Kesenian Masyarakat Petani Jawa
Biasanya,
selama musim-musim orang sibuk bekerja di tegalan atau di awah. Maka,
bulan-bulan setelah akhir panen merupakan waktu bersuka ria. Dalam saat-saat
seperti itulah para dalang dan penari wanita sibuk melayani permintaan untuk
mengadakan pertunjukan di berbagai perayaan, misalnya pesta sunatan,
perkaawinan dan sebagainya.pesta-pesta dengan mendatangkan dalang untuk
pertunjukan wayang kulit dan rombongan penari itu sebenarnya hanya dilakukan
oleh para petani yang kaya saja. Sedangkan penduduk desa yang miskin dapat
menikmati semua pertunjukan itu dari halaman rumah dimana pertunjukan itu
berlangsung.
Mengenai
seni tari dan drama rakyat ada suatu aneka warna yang luas berdasarkan lokasi,
tetapi pada umumnya di seluruh daerah Jawa pertunjukan seni rakyat bisa
berwujud:
1.
Fragmen tarian drama memakai topeng.
2.
Pelawak-pelawak bertopeng yang menari dan menyanyi.
3.
Pertunjukan dengan penari yang berpakaian menyerupai raksasa
4.
Tarian kuda kepang
5.
Tarian yang ditarikan oleh gadis-gadis remaja
6.
Pertunjukan sulap, seni drama merupakan pertunjukan paling penting.
7.
Pertunjukan wayang kulit.
8.
Pertunjukan ahli cerita
9.
Pertunjukan selawatan yang berorientasi Islam.
Kesenian
lainnya yang melibatkan banyak orang misalnya wayang orang.

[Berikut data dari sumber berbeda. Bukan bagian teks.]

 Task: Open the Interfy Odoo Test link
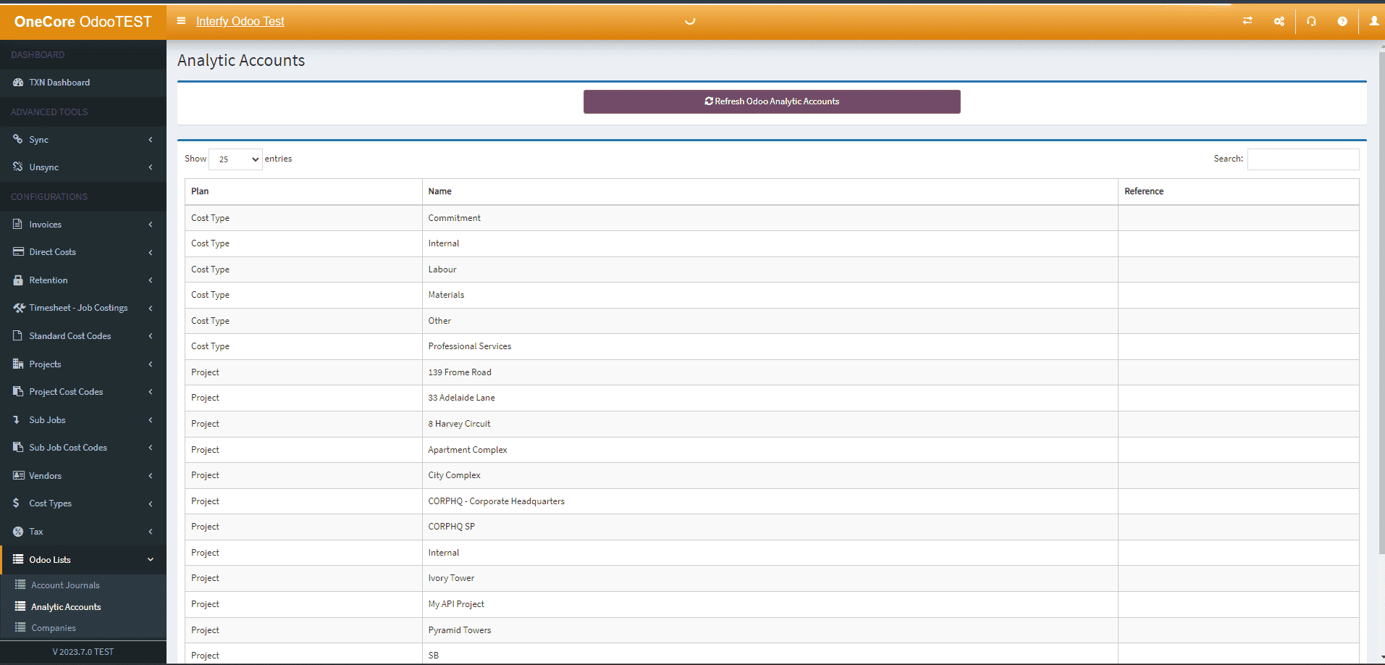pos(240,21)
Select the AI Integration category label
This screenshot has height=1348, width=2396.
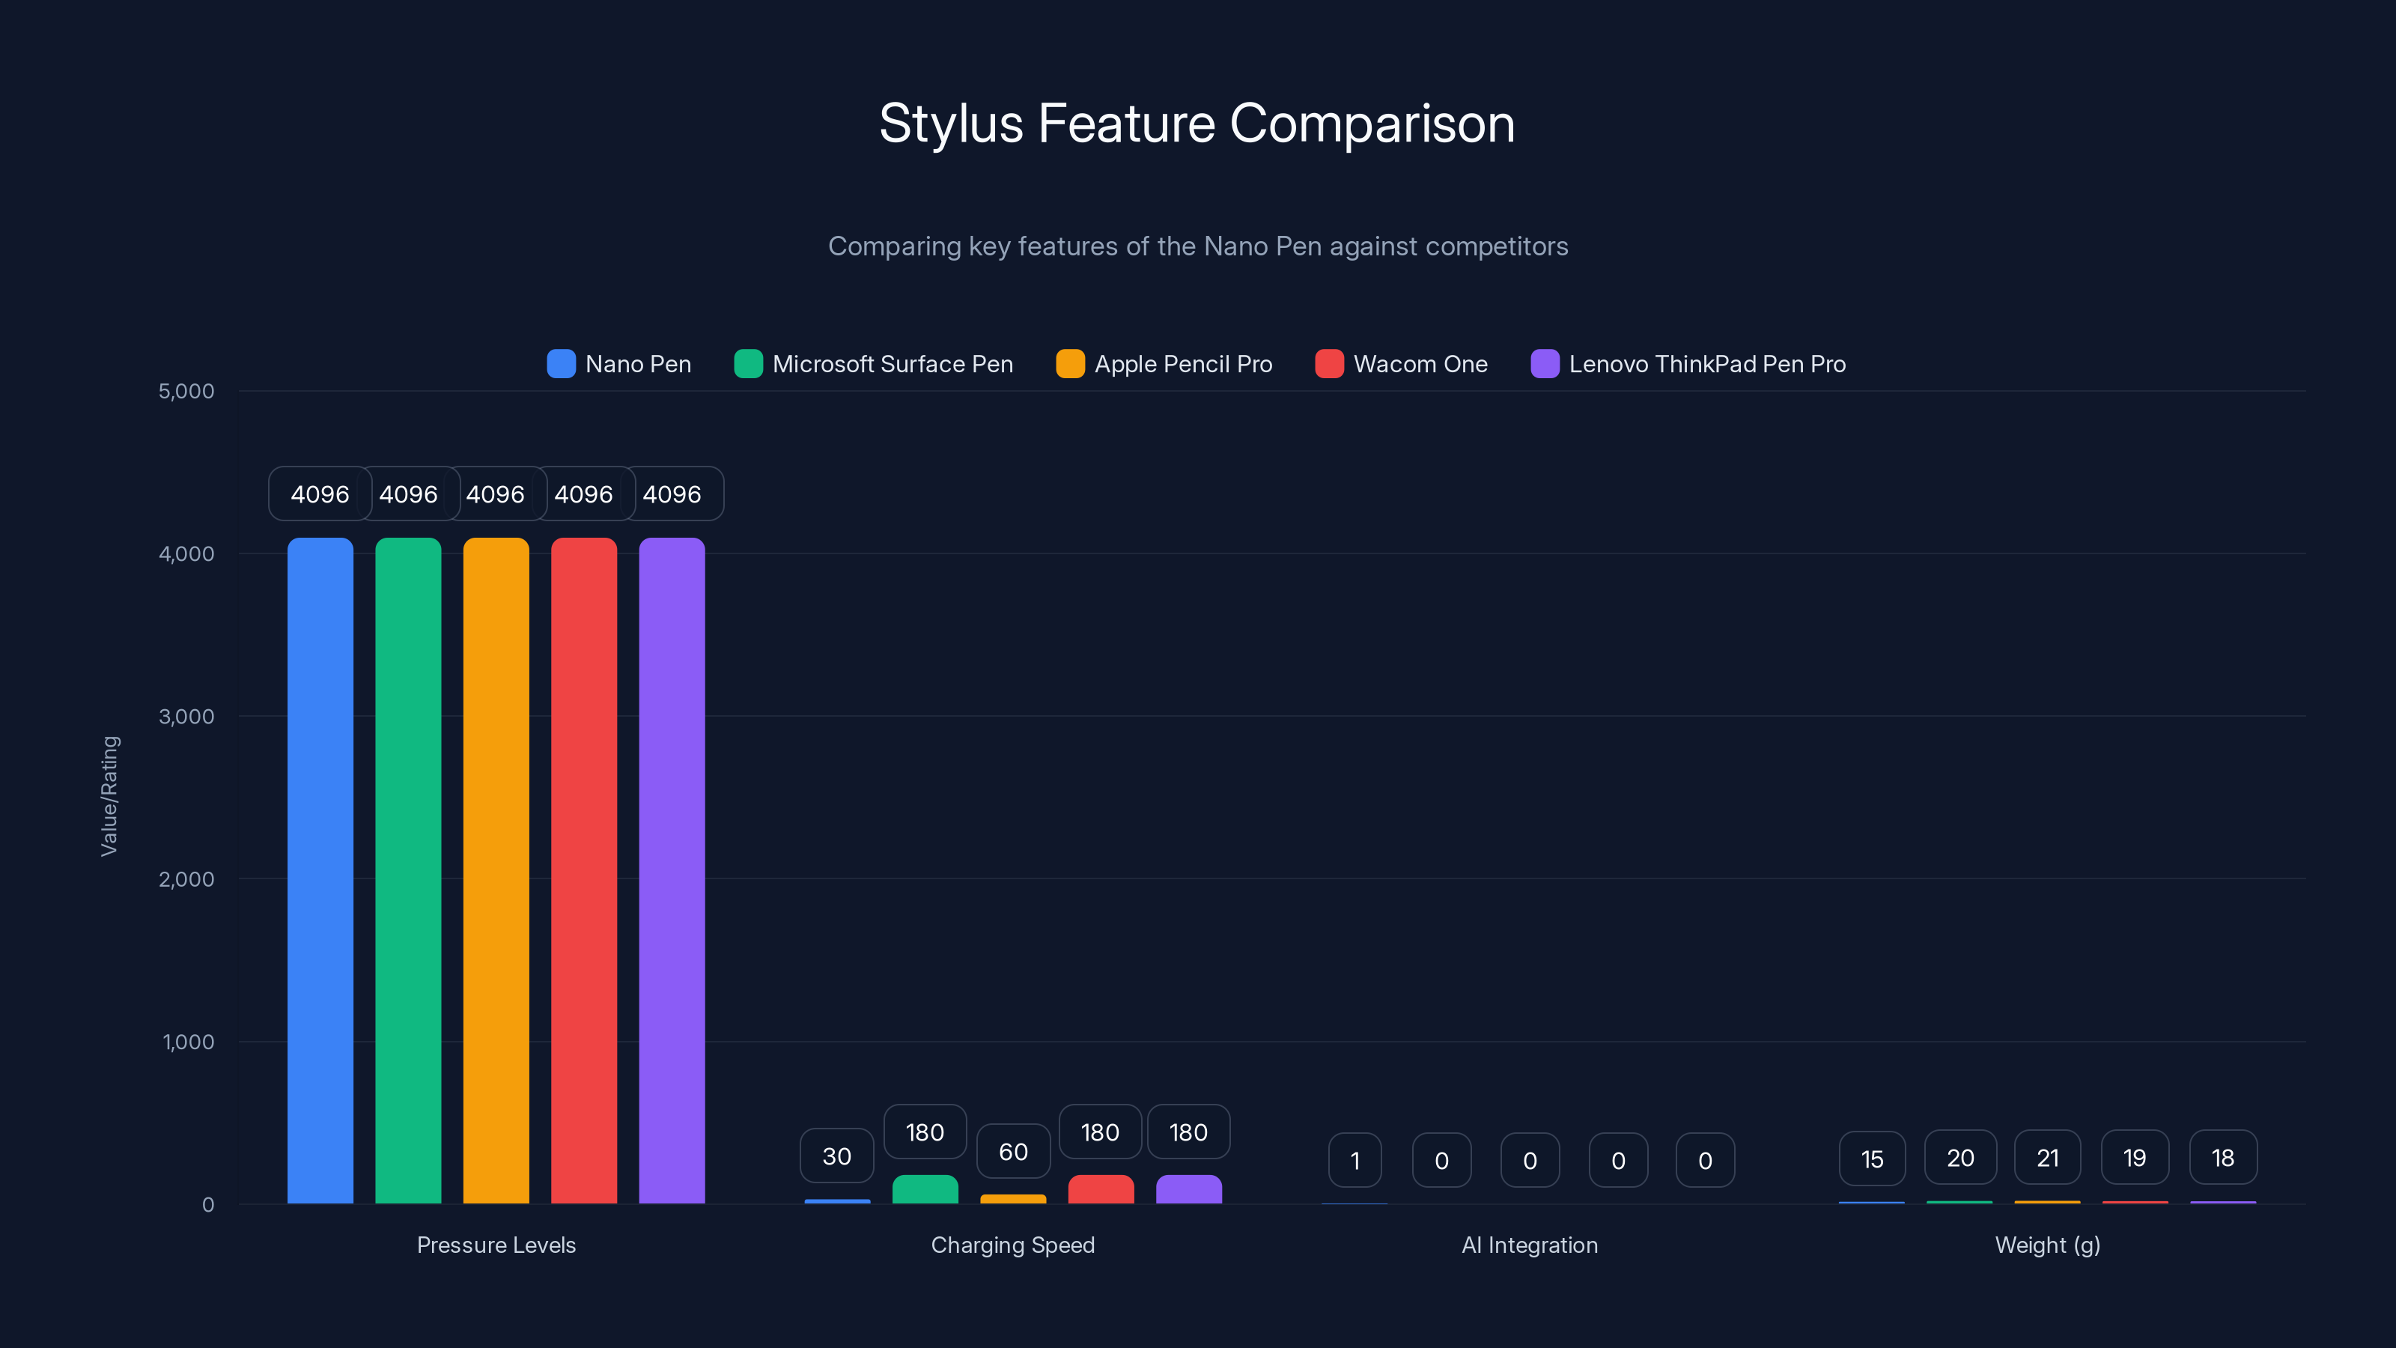[x=1529, y=1245]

Yaitu tarian
topeng yang besar karena jumlah penari dan pemain seni suara dalam rombongan
wayang orang juga lebih besar. Alat bunyi-bunyian yang dipergunakan pun lebih
banyak dan bermacam-macam. Para penari itu jumlahnya sekitar delapan sampai
sepuluh orang yang terdiri dari pria dan wanita. Wayang orang biasanya
disewa untuk perayaan pada pesta-pesta besar.
Kemudian
di daerah Pesisir Barat tarian-tarian drama dengan penari yang bertopeng juga
ada begitupun di daerah Sunda Priangan. Ada dua macam tarian topeng yaitu: 1.

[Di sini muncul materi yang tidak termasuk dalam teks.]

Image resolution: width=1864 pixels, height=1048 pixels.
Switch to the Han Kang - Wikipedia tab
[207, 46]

Tarian topeng babakan yaitu tarian topeng yang kecil. 2. Wayang orang
atau tarian topeng yang besar.
Topeng
babakan dimainkan oleh
dua atau tiga penari pria atau wanita, dengan iringan empat sampai lima pemain
seni suara yang memainkan saron, kenong, ketuk, kempul, dan kendhang.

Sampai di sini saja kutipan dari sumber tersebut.